# DATA IN THIS EXERCISE:
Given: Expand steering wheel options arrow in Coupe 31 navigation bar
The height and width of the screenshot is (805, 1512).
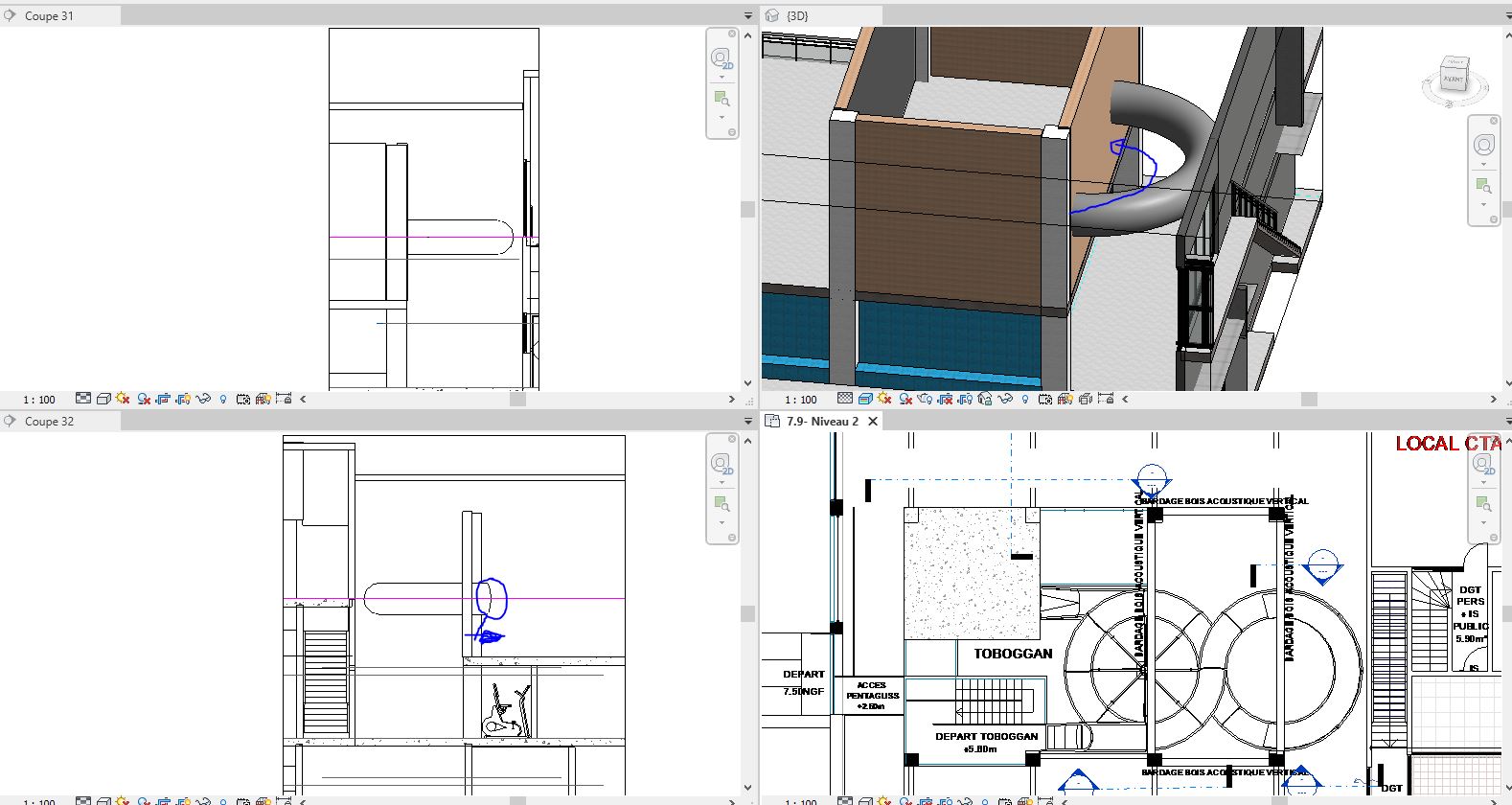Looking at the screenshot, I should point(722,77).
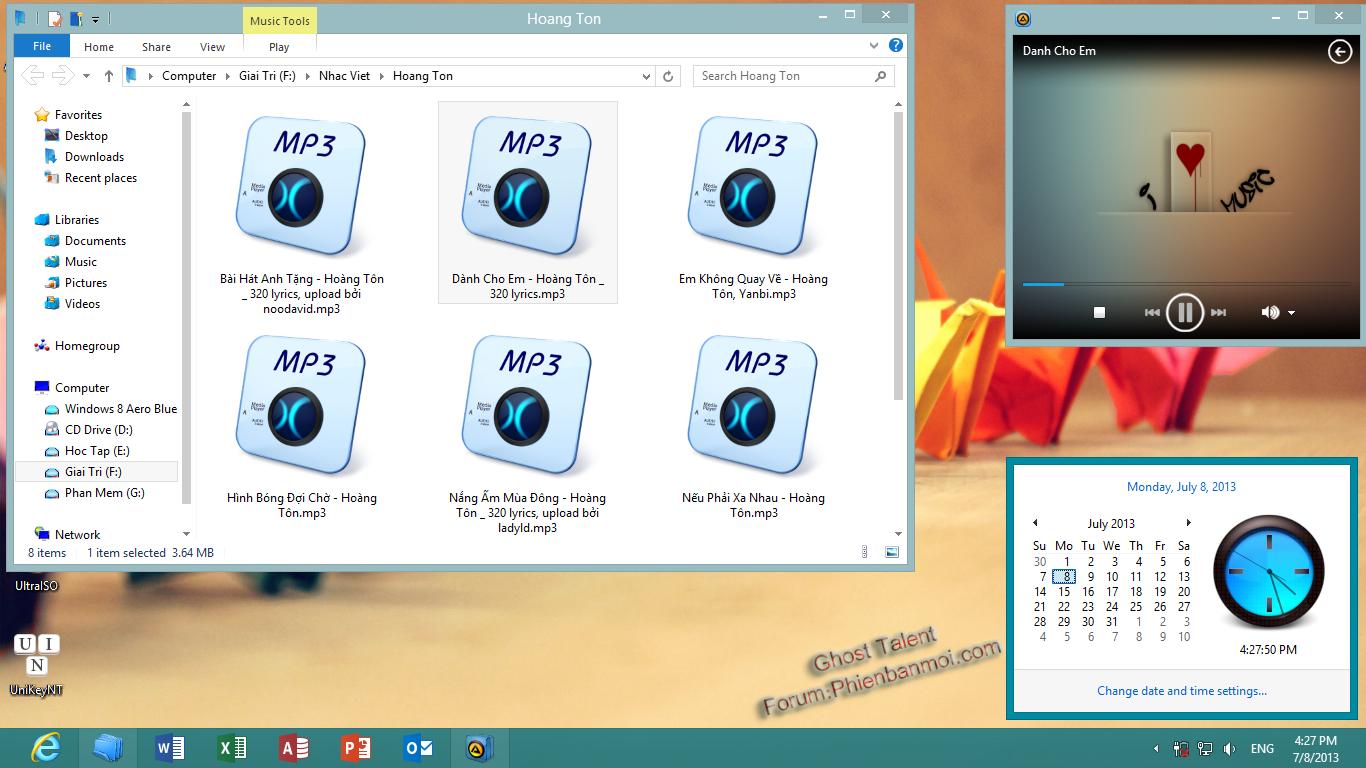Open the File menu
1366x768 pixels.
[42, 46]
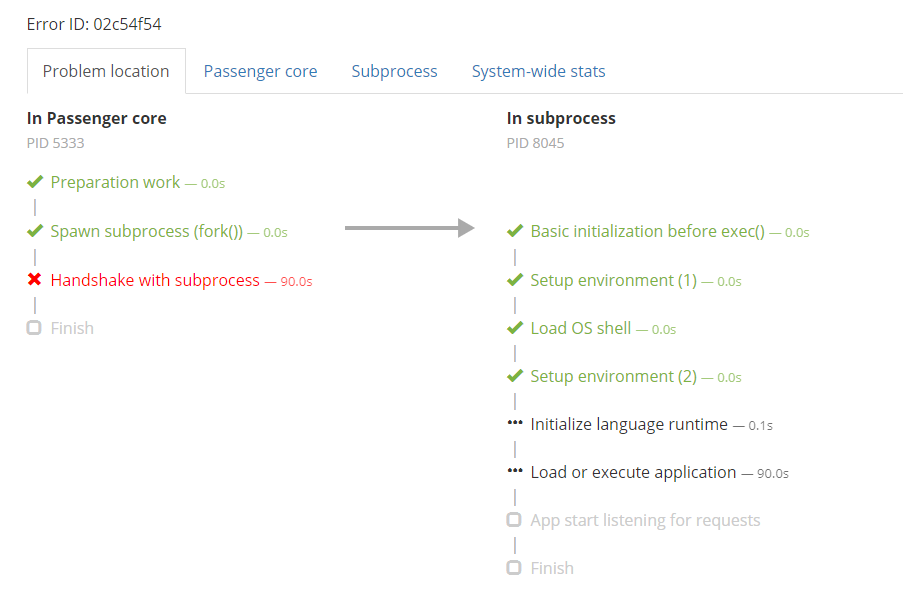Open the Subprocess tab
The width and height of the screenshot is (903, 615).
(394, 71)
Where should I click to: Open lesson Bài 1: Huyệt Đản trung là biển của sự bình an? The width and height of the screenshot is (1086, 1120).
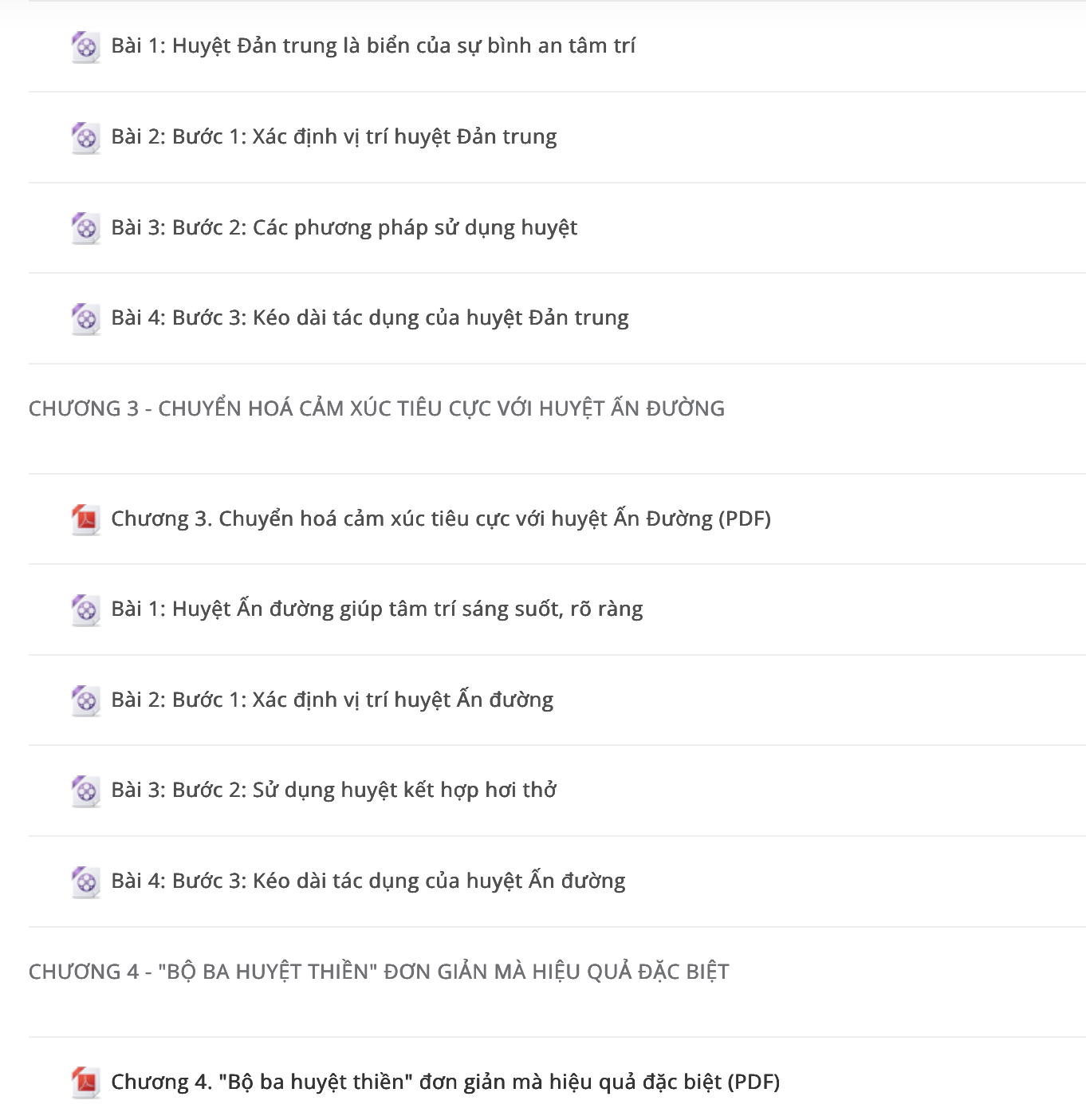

# AIM:
Give every non-blank line of the rows above as a Markdown table with the columns Line and Content, leaving the pictures out.

# SOLUTION TO THIS EXERCISE:
| Line | Content |
|---|---|
| 1 | Given: Expand steering wheel options arrow in Coupe 31 navigation bar |
| 2 | The height and width of the screenshot is (805, 1512). |
| 3 | Looking at the screenshot, I should point(722,77). |
| 4 | Open the File menu |
| 5 | 1366x768 pixels. |
| 6 | [42, 46] |
| 7 | Open the Subprocess tab |
| 8 | The width and height of the screenshot is (903, 615). |
| 9 | (394, 71) |
| 10 | Where should I click to: Open lesson Bài 1: Huyệt Đản trung là biển của sự bình an? The width and height of the screenshot is (1086, 1120). |